Is Teen Pregnancy Really Such A Problem?


Teen Pregnancy. It’s a touchy subject. When teen (and teen-trending adult) retailer Forever 21 launched its new maternity line, they were accused of encouraging teens to get pregnant, to the point where CNN confronted them on air.  Teen pregnancy is discouraged on billboards, posters, public service announcements. It’s just common sense, right? Kierra Johnson’s piece in the Huffington Post suggests it might not be. Or, at least, that teen pregnancy is not the real epidemic. She says it’s part of a bigger problem, one that has to do with lack of information and respect for people’s abilities to make their own choices — adults and teens alike.

To me, the idea of being a pregnant teen sounds hellish. But then again, one of the best kids I know was the product of a high school pregnancy. Granted, her parents are amazing and her dad played an uncharacteristically primary role. I am certainly not suggesting that getting pregnant when you’re a teenager is a good idea. And I don’t think Kierra Johnson thinks so, either. Still, it happens. Teens have sex. Accidents happen. And it’s interesting to think about ways we might support young parents instead of shaming them. Especially in light of all this hubbub about women waiting too long to get pregnant and rolling the dice with their fertility.

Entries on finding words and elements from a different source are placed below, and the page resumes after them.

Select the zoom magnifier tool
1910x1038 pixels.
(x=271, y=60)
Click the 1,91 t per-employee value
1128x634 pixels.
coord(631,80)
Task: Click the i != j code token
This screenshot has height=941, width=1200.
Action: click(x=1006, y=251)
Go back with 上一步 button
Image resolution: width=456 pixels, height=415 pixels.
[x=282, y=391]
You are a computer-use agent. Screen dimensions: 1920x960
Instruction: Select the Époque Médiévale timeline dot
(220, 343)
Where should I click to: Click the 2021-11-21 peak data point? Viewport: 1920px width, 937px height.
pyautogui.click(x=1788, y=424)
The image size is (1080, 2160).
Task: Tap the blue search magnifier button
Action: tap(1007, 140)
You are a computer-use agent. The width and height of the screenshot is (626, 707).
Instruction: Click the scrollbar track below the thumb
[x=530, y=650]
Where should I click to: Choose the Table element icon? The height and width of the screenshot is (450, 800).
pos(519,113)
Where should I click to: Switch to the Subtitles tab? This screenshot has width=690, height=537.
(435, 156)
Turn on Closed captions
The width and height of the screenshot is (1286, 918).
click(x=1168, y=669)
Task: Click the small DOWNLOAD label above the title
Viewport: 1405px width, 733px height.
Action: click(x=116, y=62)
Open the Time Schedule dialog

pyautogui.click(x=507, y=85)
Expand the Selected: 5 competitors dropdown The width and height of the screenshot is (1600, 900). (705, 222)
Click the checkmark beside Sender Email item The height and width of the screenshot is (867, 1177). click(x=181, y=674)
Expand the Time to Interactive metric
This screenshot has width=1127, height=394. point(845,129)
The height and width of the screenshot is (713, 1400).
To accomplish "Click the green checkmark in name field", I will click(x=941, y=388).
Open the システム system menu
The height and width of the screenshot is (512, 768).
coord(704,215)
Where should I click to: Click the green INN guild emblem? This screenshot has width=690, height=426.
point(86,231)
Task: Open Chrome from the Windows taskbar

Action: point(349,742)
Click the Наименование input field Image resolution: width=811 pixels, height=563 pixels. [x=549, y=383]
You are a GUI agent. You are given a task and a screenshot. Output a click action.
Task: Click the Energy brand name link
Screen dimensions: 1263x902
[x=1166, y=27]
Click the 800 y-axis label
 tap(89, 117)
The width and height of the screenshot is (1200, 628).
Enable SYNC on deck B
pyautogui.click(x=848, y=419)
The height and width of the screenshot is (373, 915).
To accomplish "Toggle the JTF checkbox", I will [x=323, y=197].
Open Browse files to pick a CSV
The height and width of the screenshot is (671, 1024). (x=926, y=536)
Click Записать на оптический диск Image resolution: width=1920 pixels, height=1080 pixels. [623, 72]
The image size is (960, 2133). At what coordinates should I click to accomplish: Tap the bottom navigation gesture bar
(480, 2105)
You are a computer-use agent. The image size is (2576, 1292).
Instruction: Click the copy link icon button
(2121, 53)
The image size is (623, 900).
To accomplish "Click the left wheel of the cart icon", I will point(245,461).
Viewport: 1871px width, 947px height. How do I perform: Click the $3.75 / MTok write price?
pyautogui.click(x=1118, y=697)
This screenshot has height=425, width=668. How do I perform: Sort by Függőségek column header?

As Babble founder Rufus Griscom points out, “15-year-olds are biologically ready to father and mother children and start their own homes. Attempting to keep adolescents who are wired for procreation and independence as abstinent dependents is much like treating a wolf like a poodle — it doesn’t work. Once again we are parenting against the grain of our evolutionary environments.” Our culture is obviously not built around the idea of adolescence as a good time for parenthood and, all things considered, clearly, it’s not ideal within the current model.  But as this young writer points out, our ways of dealing with this are simply not working. (Bristol Palin’s abstinence education campaign runs pretty thin when her pregnancy has made her a celebrity.) She suggests that teens should be given the full gamut of information so they can make educated choices. I’ve always been a big supporter of open sex education for young people, so this piece strikes a particular chord with me.

There are some interesting things going on: In Wisconsin, a new “Birds and Bees” text line is being launched to  anonymously answer teens’ questions about sex. Quick, quiet and (relatively) private, it’s easy to imagine how this could be useful. But I think it would have to be pretty immediate to be really effective. A clear, trustworthy “YOU CAN GET PREGNANT AT ANY TIME IN YOUR CYCLE, USE PROTECTION” on the screen, for example, might be just the speed bump a teen needs in the heat of the moment. And even as famous pregnant teens are glamorized in magazines, shows like MTV’s Sixteen And Pregnant are helping to show the sometimes grim reality of non-celebrity teen pregnancy.

It’s not just teens who make mistakes about sex and pregnancy. I know lots of smart, educated, fully grown adults who got pregnant accidentally.  But when it happens to teens, they’re derailed before they’ve picked up any speed, often wreaking havoc on their families as well as their futures. But I agree with the HuffPost writer. Teen pregnancy is a problem in itself, but it’s really a symptom of a larger, more systemic problem in our culture. If we don’t educate people about what sex is and how to prevent pregnancy (apart from the pipe dream of universal abstinence) not much is going to change. Not to beat a nonexistent horse, but if being a parent was able to be more integrated into our other responsibilities — through better, more available childcare and parent-friendly policies — pregnancies, teen and otherwise, would be less traumatic for everyone.